Les militants de l’internet assistent jour après jour à l’érosion de leurs droits en ligne. Ils craignent qu’au CDH les gouvernements n’utilisent le cadre des droits humains pour affirmer leur autorité morale ou autre et augmenter leur contrôle sur la gouvernance de l’internet. Par exemple, lorsqu’ils affirment avoir la responsabilité de la protection des droits de leurs citoyens, les gouvernements devraient avoir un plus grand pouvoir (de décision et de contrôle en particulier) lors des débats dans les forums multipartites.
En ce sens, la force de ces processus du CDH (pour susciter un consensus parmi les gouvernements) est aussi leur grande faiblesse. Le CDH n’est pas un forum multipartite mais intergouvernemental. Les groupes de la société civile peuvent y participer sous des conditions très strictes et selon des règles complexes. L’Internet Society qui s’intéresse depuis récemment au CDH, a réalisé un bon apport technique en ce sens.

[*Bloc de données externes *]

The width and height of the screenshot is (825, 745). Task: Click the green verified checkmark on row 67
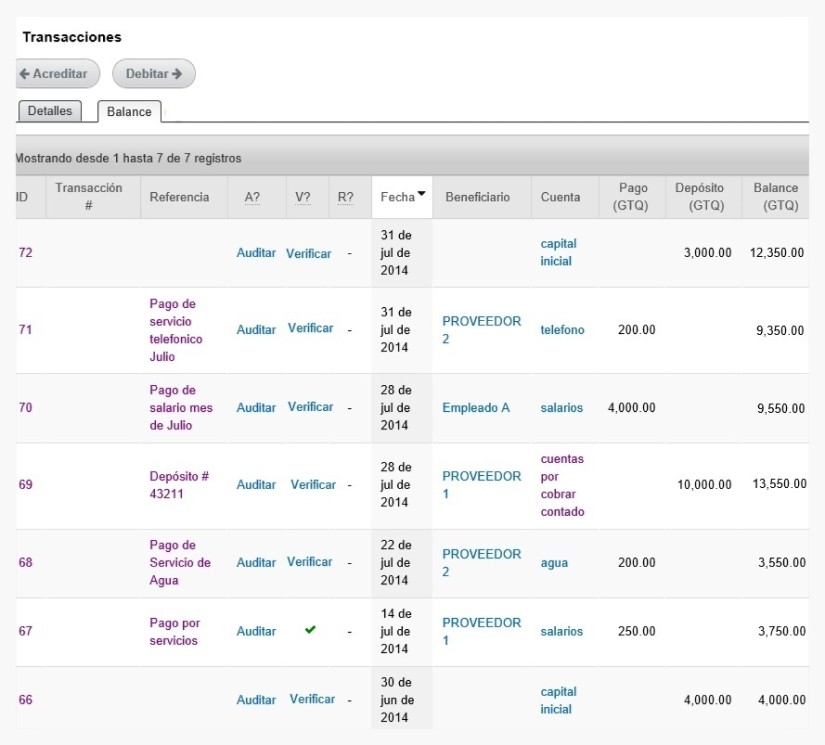tap(310, 629)
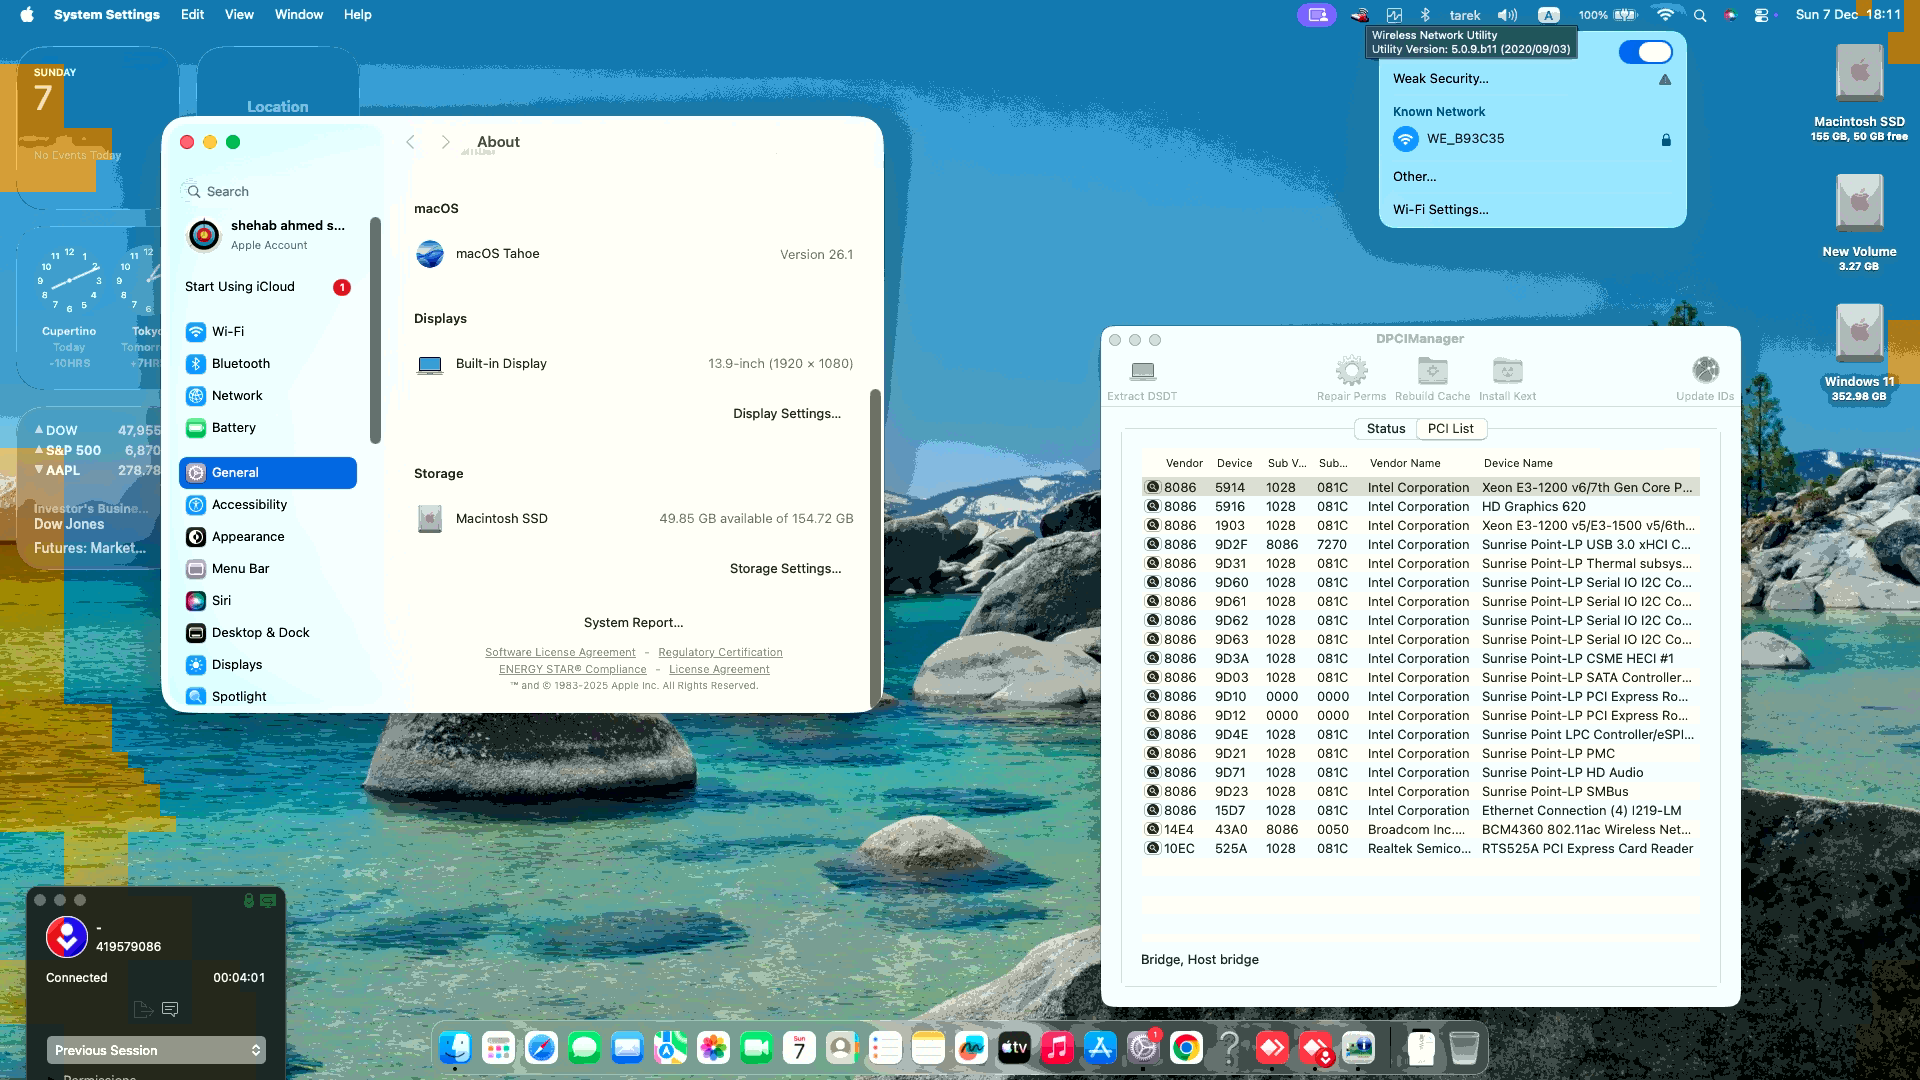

Le secteur privé a un engagement très limité, en partie dû au refus du CDH d’autoriser la participation du secteur privé en règle générale, et en partie dû au secteur privé lui-même qui évite traditionnellement de s’engager dans les droits humains. Mais une connexion inadéquate a été établie entre les nouveaux Principes directeurs de l’ONU relatifs aux entreprises et aux droits de l’homme et les débats sur les droits humains au CDH. L’incohérence de l’application des politiques de l’internet liées aux multinationales du secteur privé est de plus en plus mise en évidence. Il devient impératif que le secteur privé détermine quelle place il compte jouer dans les processus du CDH pour éviter la crise de confidence qui menace suite aux préoccupations tant des gouvernements que de la société civile. Pour les militants de la société civile, ces incohérences font obstacle à une bonne progression au CDH, notamment lorsque le principe d’universalité des droits humains est sapé par l’application individuelle de normes à niveau national par des entreprises du secteur privé contre laquelle la société civile se sent impuissante.
Conclusion
Cette année a été pleine de promesses : une année de débats de plus en plus intenses sur l’internet et les droits humains parmi les gouvernements et une plus grande utilisation des droits humains pour inciter à la responsabilité les gouvernements qui violent ces droits. Au CDH, les gouvernements ont pris en considération les questions liées à l’internet bien plus vite qu’on ne le pensait, et leur intérêt ne pourra qu’augmenter avec le temps. Mais les débats des gouvernements sur l’internet et les droits humains doivent inclure plus de parties prenantes. En attendant, la société civile doit continuer à travailler au sein du CDH pour trouver les points d’entrée stratégiques pour son plaidoyer et soutenir les autres groupes qui œuvrent en ce sens. Il faut mener des actions concrètes et un suivi du Comité du CDH avant la prochaine résolution annuelle sur la liberté d’expression et de l’internet. Le plus utile serait d’entamer une discussion thématique ayant une approche de l’accès à l’internet basée sur les droits, qui comprenne notamment l’accès aux infrastructures, l’accès aux divers contenus et pour les divers groupes marginalisés.